Nutty Pavlovas (taste from childhood)
I remember, when I was little, it was my favorite dessert from the store. Every morning I would be looking out of the window, waiting on a pastry delivery guy. The grocery store was right across from our apartment so as soon the delivery arrived, I was running to the store to buy one of these nutty meringues.
They are my favorite till now. I do not make them often, only for special occasions, and as we know there is one every few days:). I love Easter. It is one of my favorite holidays. I have a lot of egg whites left from my Easter bread and I decided to use them for my Nutty Pavlovas.

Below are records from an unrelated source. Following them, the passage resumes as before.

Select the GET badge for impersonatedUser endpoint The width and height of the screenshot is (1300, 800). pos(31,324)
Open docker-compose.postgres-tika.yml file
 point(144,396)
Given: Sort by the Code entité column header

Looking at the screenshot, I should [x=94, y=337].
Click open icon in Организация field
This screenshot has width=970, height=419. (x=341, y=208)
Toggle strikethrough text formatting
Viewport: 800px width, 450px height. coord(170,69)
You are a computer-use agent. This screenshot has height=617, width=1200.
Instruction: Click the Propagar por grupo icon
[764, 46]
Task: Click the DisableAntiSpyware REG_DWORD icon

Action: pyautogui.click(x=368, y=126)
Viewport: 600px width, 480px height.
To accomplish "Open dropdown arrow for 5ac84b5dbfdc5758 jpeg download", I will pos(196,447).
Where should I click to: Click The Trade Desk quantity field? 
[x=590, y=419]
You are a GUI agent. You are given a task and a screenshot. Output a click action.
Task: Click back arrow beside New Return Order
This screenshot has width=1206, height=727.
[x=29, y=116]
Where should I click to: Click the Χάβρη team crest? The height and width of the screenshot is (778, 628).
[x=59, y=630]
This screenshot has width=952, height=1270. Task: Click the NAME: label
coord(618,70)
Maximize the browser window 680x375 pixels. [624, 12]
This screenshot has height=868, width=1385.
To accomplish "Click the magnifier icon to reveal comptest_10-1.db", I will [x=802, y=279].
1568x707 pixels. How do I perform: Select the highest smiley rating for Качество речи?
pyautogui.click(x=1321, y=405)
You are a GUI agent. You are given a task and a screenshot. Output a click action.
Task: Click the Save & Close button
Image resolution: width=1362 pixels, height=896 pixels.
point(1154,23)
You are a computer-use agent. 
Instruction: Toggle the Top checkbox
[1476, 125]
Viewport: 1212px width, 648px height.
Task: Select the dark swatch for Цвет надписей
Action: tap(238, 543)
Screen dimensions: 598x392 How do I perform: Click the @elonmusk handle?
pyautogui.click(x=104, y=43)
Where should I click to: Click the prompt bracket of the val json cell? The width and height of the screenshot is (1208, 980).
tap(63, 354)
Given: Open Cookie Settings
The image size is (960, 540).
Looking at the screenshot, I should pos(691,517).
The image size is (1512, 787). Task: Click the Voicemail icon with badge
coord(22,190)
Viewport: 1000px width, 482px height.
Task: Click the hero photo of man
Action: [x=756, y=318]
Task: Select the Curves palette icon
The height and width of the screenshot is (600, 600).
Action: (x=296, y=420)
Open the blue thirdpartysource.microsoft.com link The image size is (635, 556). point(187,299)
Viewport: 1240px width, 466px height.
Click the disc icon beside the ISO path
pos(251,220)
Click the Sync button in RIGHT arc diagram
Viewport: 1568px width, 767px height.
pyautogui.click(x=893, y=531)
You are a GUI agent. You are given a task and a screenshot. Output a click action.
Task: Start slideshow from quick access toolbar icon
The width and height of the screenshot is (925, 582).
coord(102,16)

They taste absolutely delicious. My kids love them and adults adores them as well. I usually make them 1 day ahead and they store perfectly. That’s what I like about them too. I’ll make them on Saturday and they will be good on Sunday and on Monday, in the case I’ll have leftovers.
I love how crispy meringues are and usually I spread a good amount of the nuts over my cream. It tastes bombastic! Yum! Yum!
Its not necessary for the meringues to have a rose shape, you can just scoop a big spoon of beaten egg whites on a pan covered with foil and make kind off a circles. You will cover them with cream and nuts as much as you can so there is no need for the meringues to look perfect.
The cream I used here is the exact same recipe as in Holiday Pavlovas with Sugared Cranberries.
If you are a meringue and nuts fan, you should definitely try them. You will love them)
Ingredients:
12 egg whites
4 cups sugar
11/2 cup chopped walnuts
1 serving of a Pastry Cream (for step by step recipe of the cream, click on the underlined words above)
- Preheat the oven to 300 degrees.
- Put the egg whites into a mixing bowl and mix for about 30 seconds on high speed.
- Reduce speed and slowly start adding sugar. After you are done with sugar, turn on high speed and beat for about 10-15 minutes. The final result supposed to be glossy meringue.
- Line the baking tray with foil and spoon a good amount of the meringues forming a circle. Repeat until all the meringues are firmed.
- Place the meringues into the oven and bake for 20 minutes. Reduce the heat to 200 degrees and bake for 3 hours .
- Roll each meringue in a Pastry Cream and cover it fully with chopped walnuts. The cream might be runny, after you are done with all the meringues, place them uncovered in the refrigerator. Serve cold!